Он купил по случаю чистокровного английского жеребца — \"удивительной езды, чтобы было на чем Вам ездить, божественная!..\"
Сумасшедший Петрик!
Он описывал красоту прогулок, охоту на джейранов, на уток и на фазанов, \"можно и на медведя и на тигра, если госпожа наша начальница того пожелает\". И у нас будут скачки и всякие состязания — этот год еще не могу, а на будущий выпишу часов, как давали у вас в Старо-Пебальгском полку.

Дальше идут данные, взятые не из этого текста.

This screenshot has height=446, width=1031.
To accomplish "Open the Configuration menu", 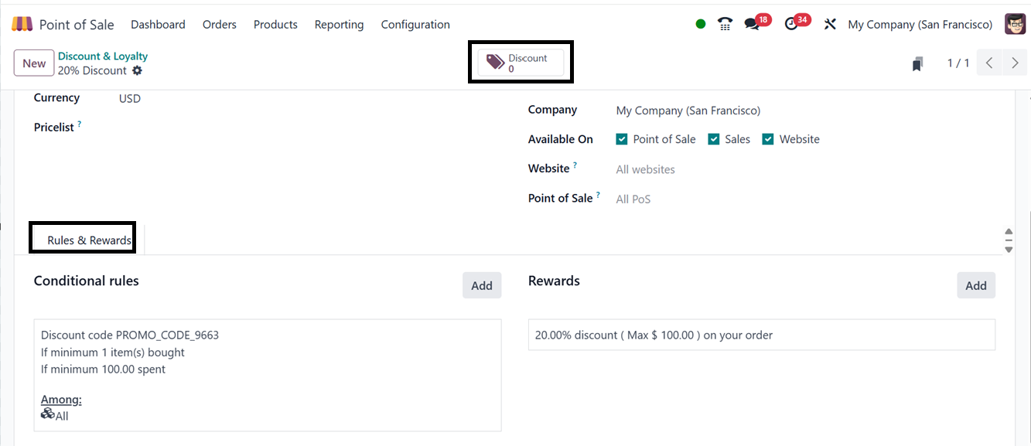I will coord(415,25).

Ко дню ее рождения он прислал ей серебряный китайский амулет \"с хорошими словами\" и написал, что ее ожидают расшитые шелками китайские халаты и курмы, а — \"Александр Иванович — это китаец-поставщик — отделывает ей квартиру, как игрушку\".
Против воли — она уже жила его интересами. Фанзы, манзы, готовящиеся к состязаниям на призы солдаты- Заамурцы, мудреные китайские названия деревень — все эти Даянельтуни, Шань-дао-хедзы — ей казались родными.
…\"Цветут грушевые и тутовые деревья, в огородах все пестро цветущим маком — а какой воздух, какая звенящая даль до самых фиолетовых гор… И как тепло уже!..\"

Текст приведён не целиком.